Content starts

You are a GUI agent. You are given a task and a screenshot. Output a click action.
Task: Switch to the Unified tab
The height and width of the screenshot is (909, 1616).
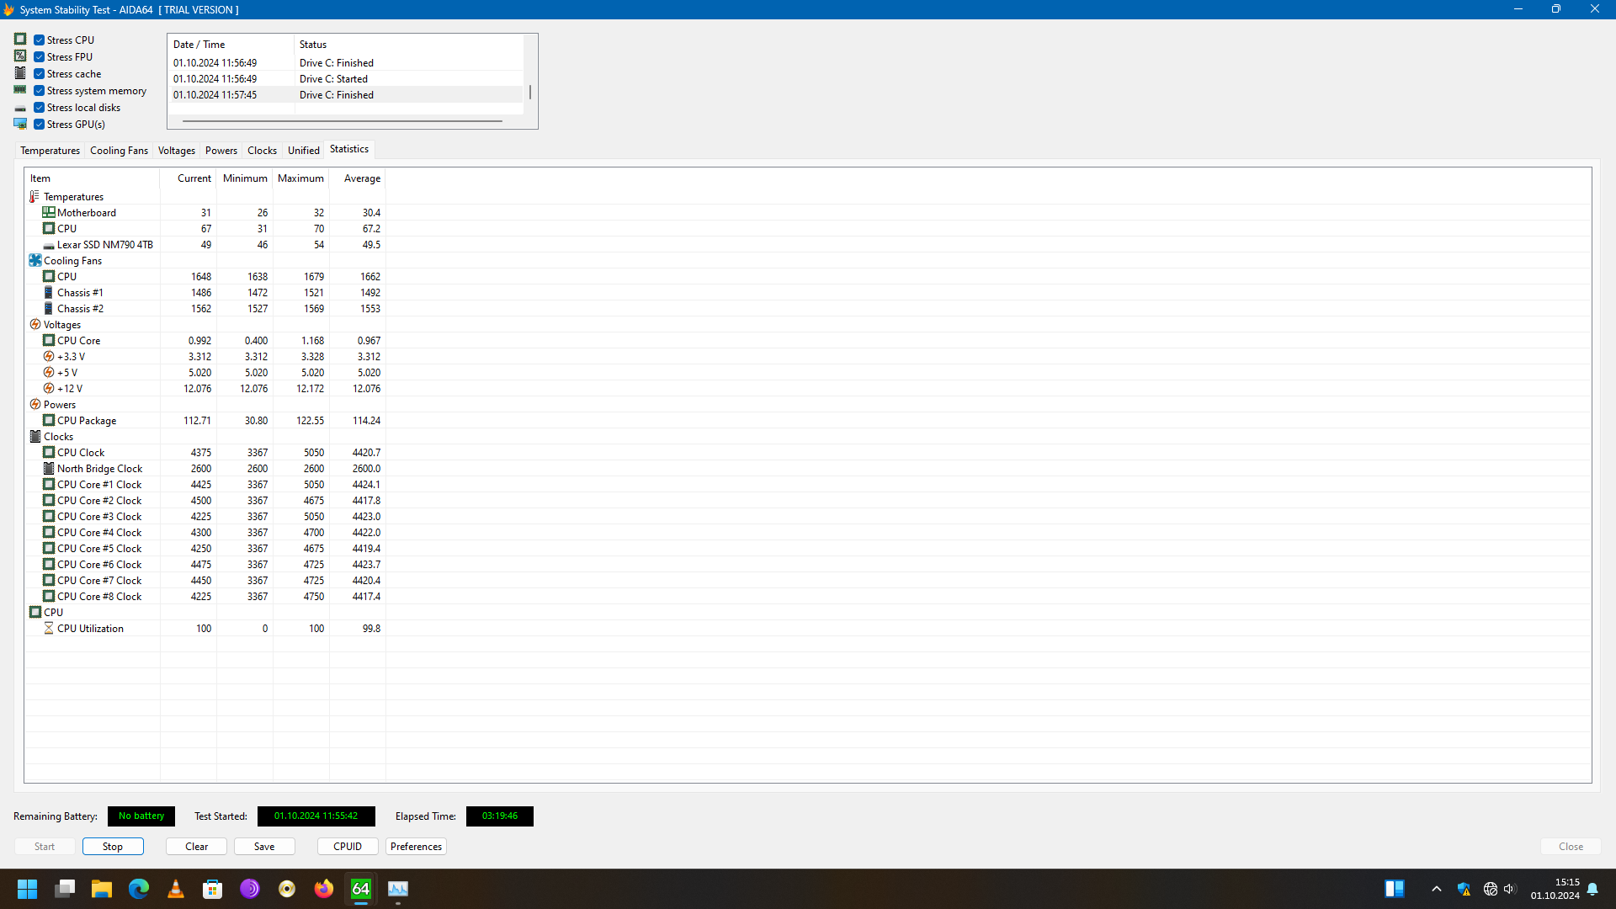click(303, 151)
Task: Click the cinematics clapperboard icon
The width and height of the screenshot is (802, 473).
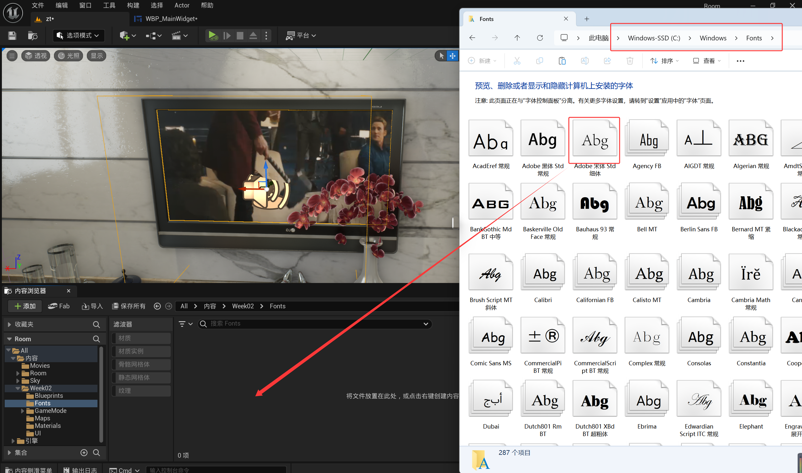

Content ends

= Task prompt =
Copy the whole listing exactly, excluding the pictures in it.

= Solution below =
You are a GUI agent. You are given a task and a screenshot. Output a click action.
Task: Switch to the Unified tab
The height and width of the screenshot is (909, 1616).
click(303, 151)
Task: Click the cinematics clapperboard icon
The width and height of the screenshot is (802, 473).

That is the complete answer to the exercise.